Penso muito em Você. Posso até dizer que é a pessoa em quem mais penso na vida. Tenho várias teorias sobre a sua personalidade, a sua inteligência, a sua capacidade. Às vezes te subestimo. Faço pouco caso. E sofro com isso.

Para Você, eu não posso ficar cansado, estressado, sem idéias. E Você tem razão. Você paga o mesmo preço pelo jornal todo dia. Você vem até aqui, atrás de mim. E eu tenho que estar inteiro, lúcido. E lúdico, de preferência.

Existem estudos dos mais teóricos sobre Você, o leitor. Análises profundas.

No ano passado fiquei horas e horas em Paris conversando com a Marina Maluf (nada a ver, esposa do Fernando Morais) sobre Você. Você nunca poderia imaginar isso, né? Um escritor e uma titular de História da PUC, falando sobre Você. Te esmiuçamos, sabia? Discutimos. Havia alguns pontos onde a gente discordava. A Marina te conhece muito, muito bem. Já escreveu sobre Você. Me deu livros sobre Você. Você não sabia, né?, que já foi tema de teses e mais teses? De doutoramento. Você já foi julgado, analisado, iluminado.

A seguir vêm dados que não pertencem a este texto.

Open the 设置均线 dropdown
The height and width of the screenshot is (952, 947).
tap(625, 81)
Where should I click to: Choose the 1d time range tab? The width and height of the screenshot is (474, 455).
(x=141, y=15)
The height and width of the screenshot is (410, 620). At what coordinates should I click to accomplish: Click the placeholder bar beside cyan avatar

Me lembro bem desta conversa na cozinha. Sim, estávamos na cozinha da Marina/Fernando, falando sobre Você. E eu me lembro que a conversa teve início quando eu comecei a falar da relação do Proust com os leitores dele.

Com os Vocês franceses. Proust, além de se preocupar com o absinto e com a asma, pensava muito em Você.

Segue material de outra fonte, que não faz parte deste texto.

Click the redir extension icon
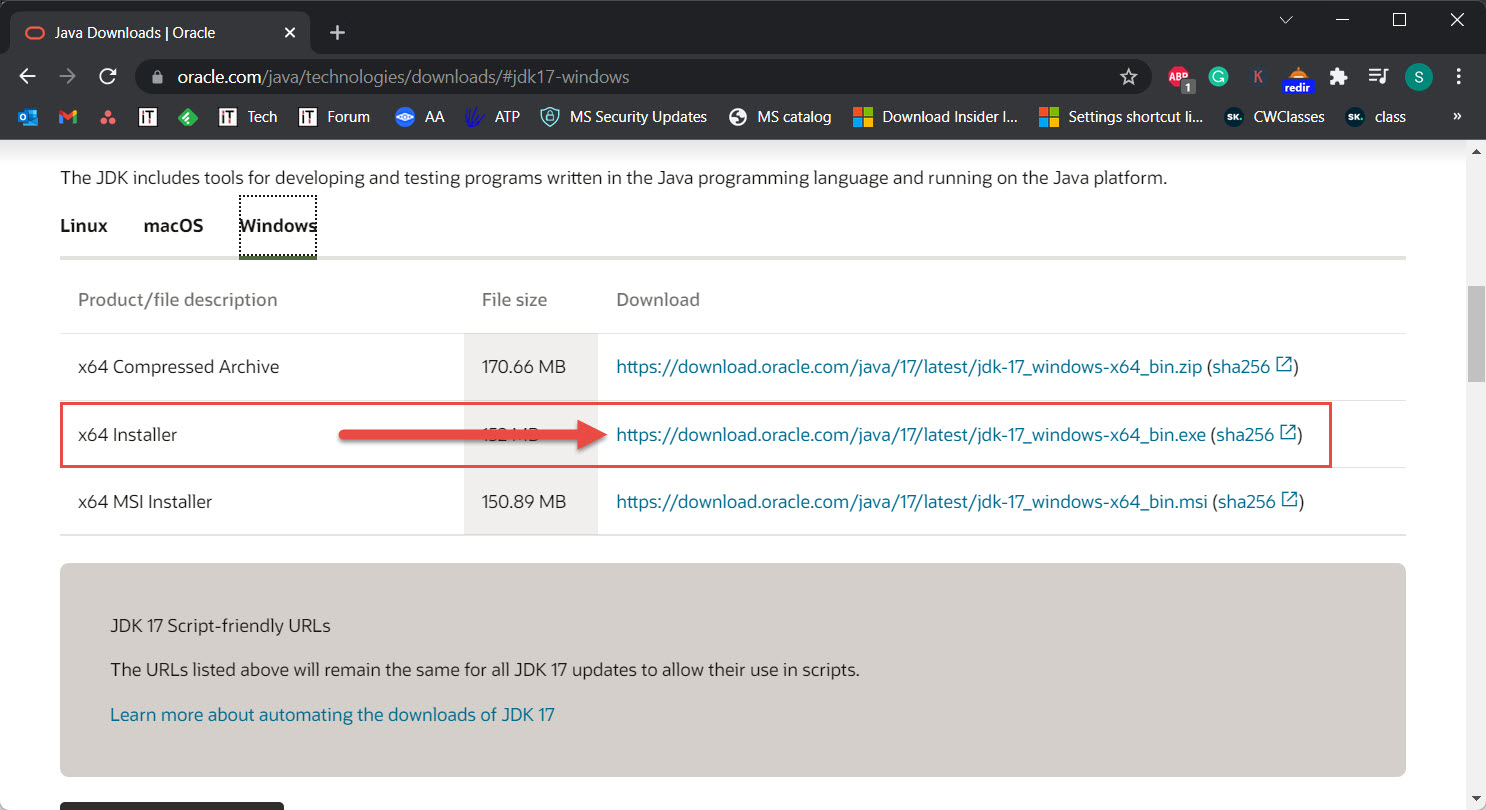Screen dimensions: 1486x810 pyautogui.click(x=1298, y=76)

Você não sabia que o Proust pensava em Você, né?

Você percebeu a sua importância?

E, neste exato momento, Você Marcela, me mandou um poema. E eu vou terminar essa declaração de amor com ele:

"Eu sem Você, não tenho porquê. Porque sem Você, não sei nem chorar. Sou chama sem luz, jardim sem luar, luar sem amor, amor sem se dar. Eu sem Você, sou só desamor, um barco sem mar, um campo sem flor, tristeza que vai, tristeza quem vem. Sem Você, meu amor, eu não sou ninguém."

Viu?, esse cara aí também pensava em Você.